→ Data supplied:
┄┄┄┄┄┄┄┄┄┄┄┄┄┄┄┄┄┄┄┄

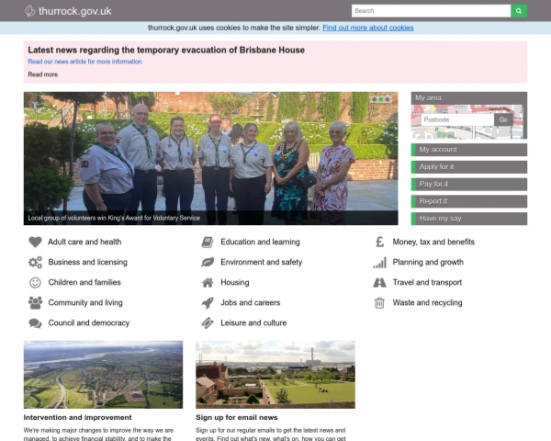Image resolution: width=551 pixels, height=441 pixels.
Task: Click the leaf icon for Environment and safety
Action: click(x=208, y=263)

┄┄┄┄┄┄┄┄┄┄┄┄┄┄┄┄┄┄┄┄

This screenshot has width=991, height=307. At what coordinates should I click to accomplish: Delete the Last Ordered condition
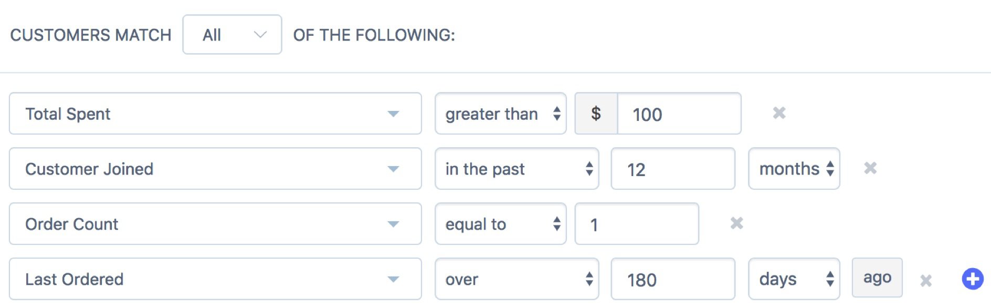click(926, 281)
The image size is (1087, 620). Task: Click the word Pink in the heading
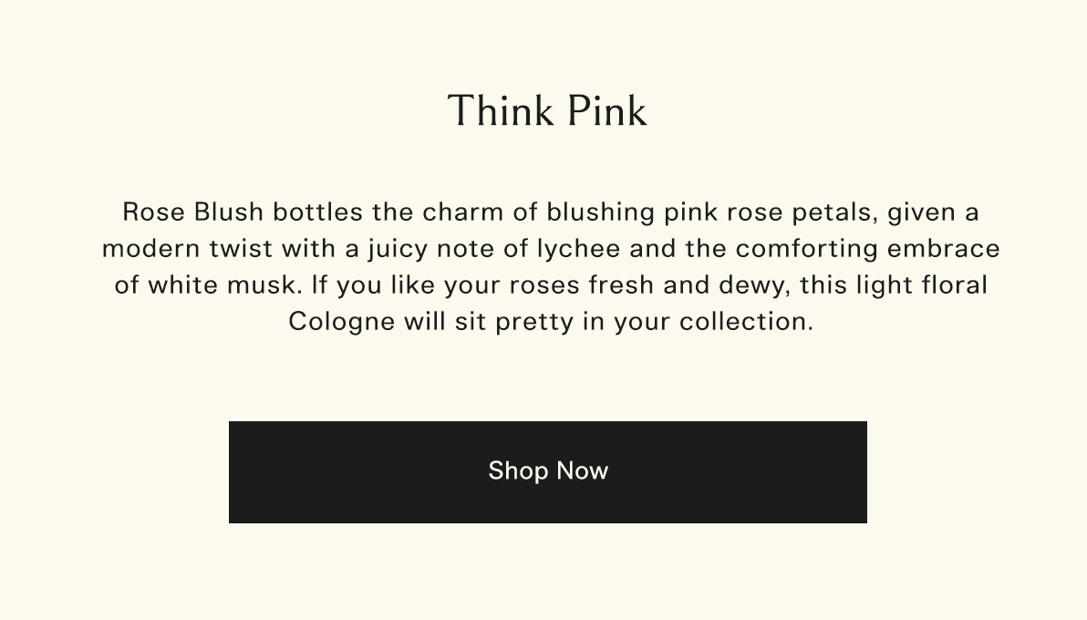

┄┄┄┄┄┄┄┄┄┄┄┄┄┄┄┄┄┄┄┄

→ What is expected: Extract from the material above the stretch running from the line containing "This screenshot has" through the line containing "The image size". Keep the text exact and the pictures out.

→ Task response:
This screenshot has width=991, height=307. At what coordinates should I click to accomplish: Delete the Last Ordered condition
click(926, 281)
The image size is (1087, 620). Task: Click the word Pink in the heading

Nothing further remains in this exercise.